In the last article called “Adapting DevOps culture with C.A.L.M.S.” I’ve described the C.A.L.M.S. model and showed its importance and usefulness for proper adaptation of DevOps culture.
At HolidayCheck we believe in DevOps culture and try to follow it on daily basis. As a DevOps Engineer, I’m a member of developer teams and provide them with support regarding infrastructure and system engineering. Having the ability to work with several different scrum teams in this company I have noticed that there are better and worse adaptations of DevOps culture. However, the most recent one I had a chance to work with did it surprisingly well and I would like to share my thoughts about last six months working with them.
Six months ago I was assigned to a newly formed squad with one focus: to integrate external user handling solution with our platform. At first, it sounds simple. However, if you have three different platforms, written in different tech stacks, some of them during migration, some considered legacy with lack of documentation or people knowing how it works –it can be more difficult than one could think. Apart from writing our own services, we were also meant to work with code owned by other teams. That meant sending pull requests and asking people to review and accept.
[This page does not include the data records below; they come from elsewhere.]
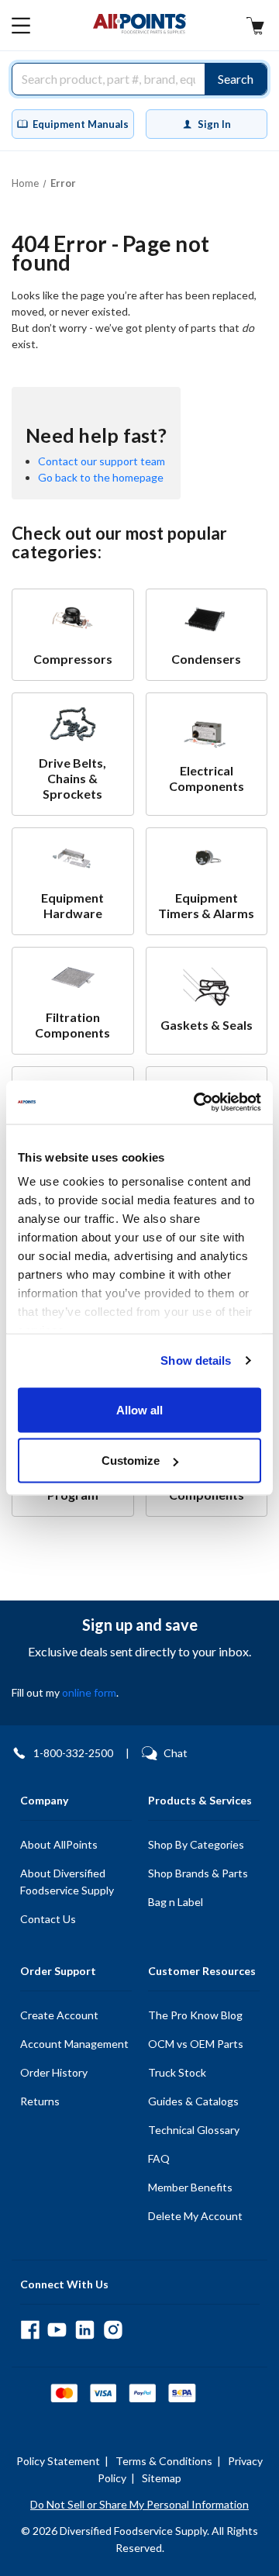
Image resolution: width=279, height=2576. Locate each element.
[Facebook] (30, 2329)
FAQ (159, 2158)
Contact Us (48, 1918)
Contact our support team (101, 461)
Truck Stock (177, 2072)
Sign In (214, 124)
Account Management (74, 2043)
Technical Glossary (193, 2129)
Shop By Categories (196, 1844)
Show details (195, 1360)
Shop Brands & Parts (198, 1873)
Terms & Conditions (163, 2460)
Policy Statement (58, 2460)
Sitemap (161, 2477)
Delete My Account (195, 2215)
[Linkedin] (85, 2329)
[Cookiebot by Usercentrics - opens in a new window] (197, 1103)
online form (89, 1692)
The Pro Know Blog (195, 2015)
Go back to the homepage (101, 477)
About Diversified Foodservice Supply (67, 1881)
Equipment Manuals (81, 124)
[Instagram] (112, 2329)
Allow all (139, 1409)
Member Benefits (190, 2187)
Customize (131, 1460)
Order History (54, 2072)
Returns (40, 2101)
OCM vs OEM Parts (195, 2043)
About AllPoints (59, 1844)
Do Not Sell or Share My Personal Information (139, 2504)
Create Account (59, 2015)
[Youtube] (57, 2329)
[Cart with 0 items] (255, 27)
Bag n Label (175, 1901)
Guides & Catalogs (193, 2101)
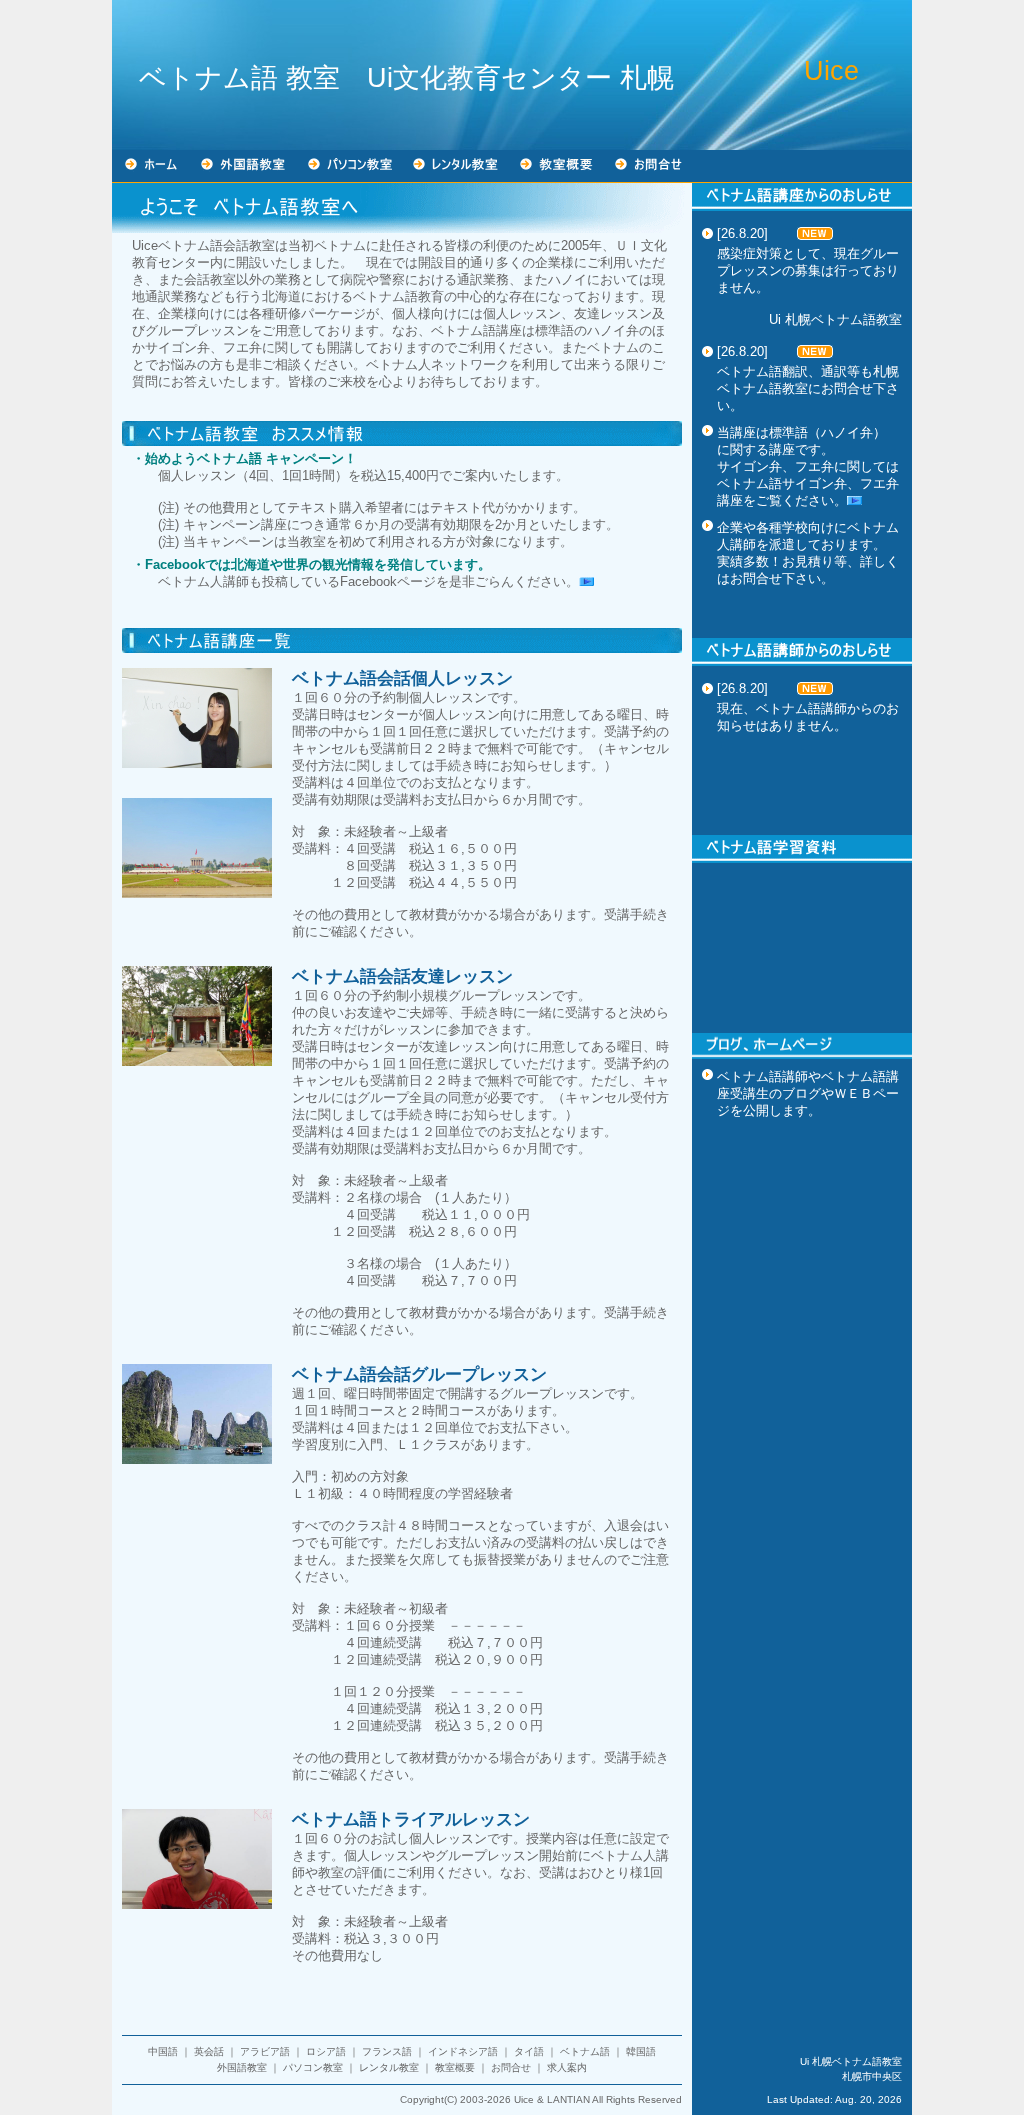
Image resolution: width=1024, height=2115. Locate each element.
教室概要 (455, 2067)
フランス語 (387, 2051)
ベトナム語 (585, 2051)
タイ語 (529, 2051)
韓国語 (641, 2051)
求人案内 (567, 2067)
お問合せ (511, 2067)
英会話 (209, 2051)
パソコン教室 (313, 2067)
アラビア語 (265, 2051)
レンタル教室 (389, 2067)
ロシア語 (326, 2051)
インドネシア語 (463, 2051)
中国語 (163, 2051)
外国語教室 (242, 2067)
It’s also worth mentioning that there was already one approach to rewrite user handling modules. It was very painful and did not finish, which made user handling the least pleasant part to be developed in the IT department.
On top of that, the new team was assembled from people who hadn’t worked with each other before. They were taken from other teams and an external outsourcing company. It all made me a bit skeptical about this project.
Surprisingly, I have noticed that every team member independently brought elements of DevOps culture to the team. People had a strong sense of ownership, willingness to make a change despite the known UH reputation. Every sprint they focused on minimizing work-in-progress to deliver as much as possible, even if that caused their own tasks not to be delivered. But what I liked most was no fear of stepping out of one’s comfort zone and do stuff they were not specialized in.
The code we started to develop was kept as simple as possible, allowing people to take over development in case of someone else’s unexpected absence. Also, automation was kept lean. We chose Jenkins 2.X as our build/deployment server, set up a hook on whole GitHub repository and agreed that every repo, every branch will have a Jenkinsfile describing a pipeline. Although I was the one to set up the initial tool, the whole process of building and improving pipeline was quickly taken over by all team members adjusting it to their needs while I was providing support if needed. Demands, expectations, and being pushy were replaced here by pairing, contributing, and supporting to have it ready sooner.
We remembered to stay lean. Having a continuous delivery pipeline, every change merged to the release branch was immediately deployed to production. Also, we focused on the absolute MVP to be able to go live and handle at least some test traffic. This gave us very important feedback regarding possible improvements. Pull requests to other repositories were prepared and posted in advance. Therefore we had our changes in foreign code already deployed to production, not interfering with current functionalities and waiting for a moment to take over user handling flow.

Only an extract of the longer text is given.